I had a friend that attempted suicide. She worked very hard and acquired many nice things from working so hard but because of what an insurance company did to her, she lost everything she worked for. I might add that she was a very humble person and wasn't one to brag about her possessions. However, when she lost everything because of a filthy rotten insurance company, she just couldn't handle it and tried to take her life. So I feel I must tell her story as her story needs to be told. Because of what I saw happen to her, I get ill when I hear anyone defending any insurance company.

I actually had an attorney tell me that in filing a disability claim for a women that had cancer, the insurance company drug the case out so long because they knew that the women would eventually die and they wouldn't have to pay her. This is REALLY disgusting and that is exactly what they did. They did it and got away with it!

I don't know if anyone was aware of this but if an insurance company can find a way to cut you off, the person that handles your claim gets a bonus. That is true evil!

So when I hear anyone defending these insurance companies it really makes my sick to my stomach.
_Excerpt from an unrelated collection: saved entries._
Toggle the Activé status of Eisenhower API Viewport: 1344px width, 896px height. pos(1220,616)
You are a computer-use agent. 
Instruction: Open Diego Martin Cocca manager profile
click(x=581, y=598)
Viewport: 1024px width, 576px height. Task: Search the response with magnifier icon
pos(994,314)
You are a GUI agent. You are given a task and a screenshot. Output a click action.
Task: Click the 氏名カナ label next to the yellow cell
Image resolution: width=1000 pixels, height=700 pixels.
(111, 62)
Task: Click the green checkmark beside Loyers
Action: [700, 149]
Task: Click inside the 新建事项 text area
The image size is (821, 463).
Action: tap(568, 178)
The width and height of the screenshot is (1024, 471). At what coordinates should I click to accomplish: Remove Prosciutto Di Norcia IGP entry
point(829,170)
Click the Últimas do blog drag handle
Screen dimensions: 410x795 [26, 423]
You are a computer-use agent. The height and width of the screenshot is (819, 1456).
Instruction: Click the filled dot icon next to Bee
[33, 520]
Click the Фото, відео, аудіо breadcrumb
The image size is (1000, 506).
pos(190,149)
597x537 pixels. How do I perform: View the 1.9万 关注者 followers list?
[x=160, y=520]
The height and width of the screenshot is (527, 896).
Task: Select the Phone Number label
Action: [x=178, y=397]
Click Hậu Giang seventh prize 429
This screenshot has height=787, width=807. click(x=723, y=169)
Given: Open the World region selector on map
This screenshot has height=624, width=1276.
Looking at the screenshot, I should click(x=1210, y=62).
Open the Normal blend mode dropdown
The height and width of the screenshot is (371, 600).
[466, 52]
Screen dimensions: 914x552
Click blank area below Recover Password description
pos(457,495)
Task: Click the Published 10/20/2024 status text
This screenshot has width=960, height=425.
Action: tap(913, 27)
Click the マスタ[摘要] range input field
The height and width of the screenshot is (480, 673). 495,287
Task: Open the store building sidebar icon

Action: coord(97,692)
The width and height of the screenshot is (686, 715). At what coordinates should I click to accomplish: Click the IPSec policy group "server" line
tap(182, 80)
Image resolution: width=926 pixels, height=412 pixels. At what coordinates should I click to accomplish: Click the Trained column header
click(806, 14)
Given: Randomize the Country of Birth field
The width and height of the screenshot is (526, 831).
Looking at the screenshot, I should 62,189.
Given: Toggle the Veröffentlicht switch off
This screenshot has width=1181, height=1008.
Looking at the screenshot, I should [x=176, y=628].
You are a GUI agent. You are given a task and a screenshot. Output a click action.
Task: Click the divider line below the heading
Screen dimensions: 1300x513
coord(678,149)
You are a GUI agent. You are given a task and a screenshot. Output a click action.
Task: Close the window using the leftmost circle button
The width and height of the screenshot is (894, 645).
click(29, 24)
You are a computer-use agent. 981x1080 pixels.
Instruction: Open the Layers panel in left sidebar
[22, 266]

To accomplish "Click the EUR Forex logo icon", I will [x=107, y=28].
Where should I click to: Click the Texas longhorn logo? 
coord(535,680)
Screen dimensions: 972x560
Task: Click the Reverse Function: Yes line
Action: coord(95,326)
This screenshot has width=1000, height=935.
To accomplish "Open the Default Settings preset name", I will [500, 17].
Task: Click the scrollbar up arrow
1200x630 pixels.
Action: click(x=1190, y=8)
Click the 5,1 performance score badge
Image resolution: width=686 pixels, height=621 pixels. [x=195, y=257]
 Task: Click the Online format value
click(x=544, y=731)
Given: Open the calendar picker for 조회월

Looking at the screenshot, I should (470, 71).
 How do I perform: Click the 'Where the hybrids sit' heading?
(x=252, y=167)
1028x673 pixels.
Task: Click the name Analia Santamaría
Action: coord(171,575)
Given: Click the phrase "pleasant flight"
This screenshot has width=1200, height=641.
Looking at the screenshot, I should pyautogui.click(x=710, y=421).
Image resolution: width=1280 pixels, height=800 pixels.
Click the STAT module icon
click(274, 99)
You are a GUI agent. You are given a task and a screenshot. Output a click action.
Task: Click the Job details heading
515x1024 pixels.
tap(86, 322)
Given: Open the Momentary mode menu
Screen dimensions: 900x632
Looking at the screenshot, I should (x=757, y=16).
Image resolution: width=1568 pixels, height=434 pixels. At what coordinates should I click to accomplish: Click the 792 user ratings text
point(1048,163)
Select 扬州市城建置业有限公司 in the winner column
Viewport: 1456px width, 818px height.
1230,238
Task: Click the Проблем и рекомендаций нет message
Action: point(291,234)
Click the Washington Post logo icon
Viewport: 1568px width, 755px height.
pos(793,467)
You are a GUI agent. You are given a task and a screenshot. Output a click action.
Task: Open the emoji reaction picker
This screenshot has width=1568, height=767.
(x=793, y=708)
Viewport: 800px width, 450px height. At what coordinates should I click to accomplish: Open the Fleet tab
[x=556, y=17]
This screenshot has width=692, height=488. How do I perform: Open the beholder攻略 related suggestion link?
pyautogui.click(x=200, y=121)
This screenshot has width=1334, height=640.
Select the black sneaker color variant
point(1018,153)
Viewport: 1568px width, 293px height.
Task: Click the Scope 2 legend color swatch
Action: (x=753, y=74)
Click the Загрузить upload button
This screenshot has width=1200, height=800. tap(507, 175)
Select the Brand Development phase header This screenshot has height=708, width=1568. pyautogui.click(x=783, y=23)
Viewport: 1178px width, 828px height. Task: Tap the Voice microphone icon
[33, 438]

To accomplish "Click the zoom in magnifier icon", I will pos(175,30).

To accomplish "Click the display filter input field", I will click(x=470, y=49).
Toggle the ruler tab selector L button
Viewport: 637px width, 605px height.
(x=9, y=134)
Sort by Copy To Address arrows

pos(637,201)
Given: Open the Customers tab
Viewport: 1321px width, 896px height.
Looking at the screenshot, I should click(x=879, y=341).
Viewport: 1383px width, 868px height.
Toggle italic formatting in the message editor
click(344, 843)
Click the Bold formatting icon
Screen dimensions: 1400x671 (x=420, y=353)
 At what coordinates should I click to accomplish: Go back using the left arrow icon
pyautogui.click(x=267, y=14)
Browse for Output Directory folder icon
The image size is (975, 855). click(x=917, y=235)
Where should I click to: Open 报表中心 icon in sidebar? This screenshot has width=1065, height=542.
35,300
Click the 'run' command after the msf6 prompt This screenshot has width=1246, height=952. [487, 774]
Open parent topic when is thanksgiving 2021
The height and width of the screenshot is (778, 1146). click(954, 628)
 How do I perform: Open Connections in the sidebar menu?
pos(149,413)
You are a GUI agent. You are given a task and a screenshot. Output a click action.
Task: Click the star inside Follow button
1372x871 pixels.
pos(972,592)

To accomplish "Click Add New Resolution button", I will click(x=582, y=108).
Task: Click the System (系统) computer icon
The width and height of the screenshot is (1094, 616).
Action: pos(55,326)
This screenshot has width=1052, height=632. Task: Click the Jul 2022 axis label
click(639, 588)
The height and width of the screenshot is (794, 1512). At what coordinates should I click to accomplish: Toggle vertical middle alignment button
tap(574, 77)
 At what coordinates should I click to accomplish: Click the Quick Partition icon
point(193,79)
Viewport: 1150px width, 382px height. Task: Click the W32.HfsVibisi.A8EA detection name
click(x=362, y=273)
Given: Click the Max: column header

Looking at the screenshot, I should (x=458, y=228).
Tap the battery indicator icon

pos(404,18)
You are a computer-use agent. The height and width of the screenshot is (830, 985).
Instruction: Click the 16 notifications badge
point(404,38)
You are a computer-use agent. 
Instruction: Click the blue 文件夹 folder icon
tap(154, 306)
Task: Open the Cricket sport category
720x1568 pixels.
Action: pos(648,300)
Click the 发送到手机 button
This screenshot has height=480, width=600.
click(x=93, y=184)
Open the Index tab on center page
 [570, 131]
I must say that I've heard many horrible stories from people that were affected in some way or another by an insurance company. Yes, there are people that commit insurance fraud but there are also people that cannot afford insurance and that is a damn shame. Their only choice is to go to an emergency room for help as they don't have insurance. This affects all of us. Tax payers along with the person that is truly ill and needs immediate attention. But who do we blame? The insurance company that is filthy rich from being mostly corrupt or the person that can't afford insurance? Let's face it. There are people in this world that just don't have enough money to put food on their table let alone pay for insurance.

I think that people loose track of this and that is a damn shame.

Insurance companies number one goal is to make money and that they are off of all of us!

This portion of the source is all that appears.